Exposing your skin to as few as 15 minutes of sunlight a day during the summer (after you have gradually accustomed your skin to direct sunlight exposure) is enough to generate optimal vitamin D levels in the body. One powerful way you can build tolerance to natural sunlight exposure is to supplement with astaxanthin, an antioxidant nutrient that has appropriately been dubbed a natural, internal sunscreen. (http://www.naturalnews.com/023177_astaxanthin_antioxidants.html)
2) Saturated fats. The phrase “low in saturated fat” has become a quintessential demarcation of health, when in fact quite the opposite is true. A large percentage of the human brain, it turns out, is composed of fats, and a steady intake of saturated fat is necessary in order for it to remain in tip-top shape. Beyond this, saturated fats have also been shown to actually improve cardiovascular risk factors, as well as improve organ, bone, nerve, and immune health. (http://www.fourhourworkweek.com/blog/2009/06/06/saturated-fat/)
3) Dirt. There are numerous fundamental flaws with the widely-accepted germ theory of disease, which has led many parents to guard their children from the natural elements in the name of protecting their health. But dirt, the stereotypical embodiment of germs, is actually quite beneficial and necessary for proper immune development. As explained in the documentary Dirt! The Movie, dirt contains microorganisms and other natural elements that improve health and promote life. (http://www.naturalnews.com/031597_Dirt_movie.html)

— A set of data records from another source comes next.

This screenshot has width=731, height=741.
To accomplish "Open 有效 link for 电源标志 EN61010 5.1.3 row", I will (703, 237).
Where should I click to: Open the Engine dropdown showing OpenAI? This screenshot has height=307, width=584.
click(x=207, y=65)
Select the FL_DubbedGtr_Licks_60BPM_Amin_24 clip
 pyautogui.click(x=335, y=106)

4) Cholesterol. Like saturated fat, cholesterol is another dietary bogeyman with a legitimate place in health. The brain needs cholesterol in order to function, and a chronic lack of it can lead to dementia and various other cognitive abnormalities that just so happen to be on the rise. High circulating levels of cholesterol are indicative of an underlying inflammation problem caused by other factors — cholesterol itself is actually used by the body to repair damage caused by chronic inflammation. (http://www.charlespoliquin.com)

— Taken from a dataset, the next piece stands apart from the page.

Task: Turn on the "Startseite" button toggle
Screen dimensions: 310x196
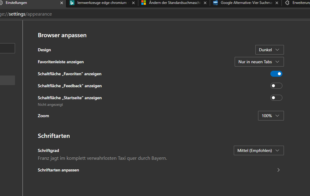Action: pyautogui.click(x=276, y=98)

5) Meat, dairy and eggs. Not surprisingly, meat products, as well as dairy and eggs, have been lumped into the same category as both cholesterol and saturated fat when it comes to health because they are typically high in these two substances. But when they are derived from grass-fed, chemical-free sources, meat, dairy, and eggs can be highly beneficial for building lean muscle, promoting brain health, and boosting cellular function.

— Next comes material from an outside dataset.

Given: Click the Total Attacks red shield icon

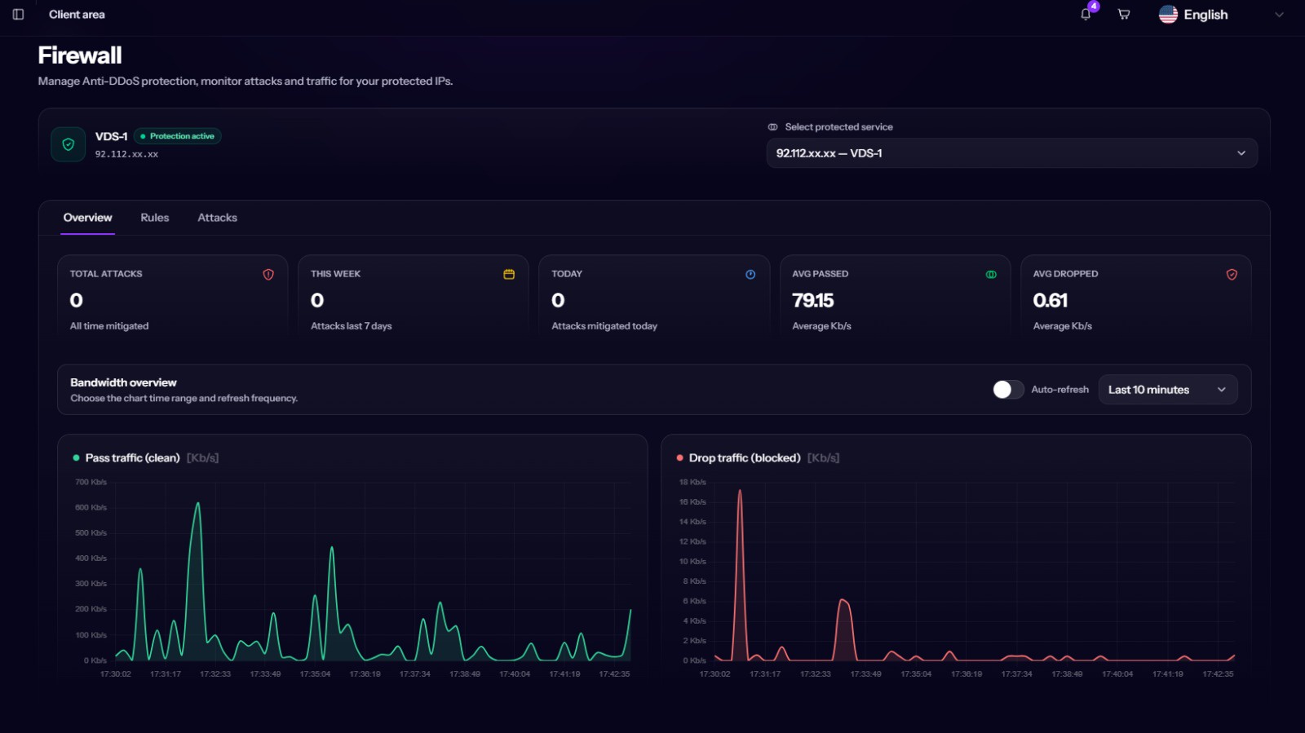Looking at the screenshot, I should pos(268,275).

“Meat from grass-fed animals has two to four times more omega-3 fatty acids than meat from grain-fed animals,” explains the group Eat Wild about the health benefits of grass-fed animal products. “Omega-3s are called ‘good fats’ because they play a vital role in every cell and system in your body. People who have ample amounts of omega-3s in their diet are less likely to have high blood pressure or an irregular heartbeat .. are 50 percent less likely to suffer a heart attack … are less likely to suffer from depression, schizophrenia, attention deficit disorder (hyperactivity), or Alzheimer’s disease … and they may reduce your risk of cancer.”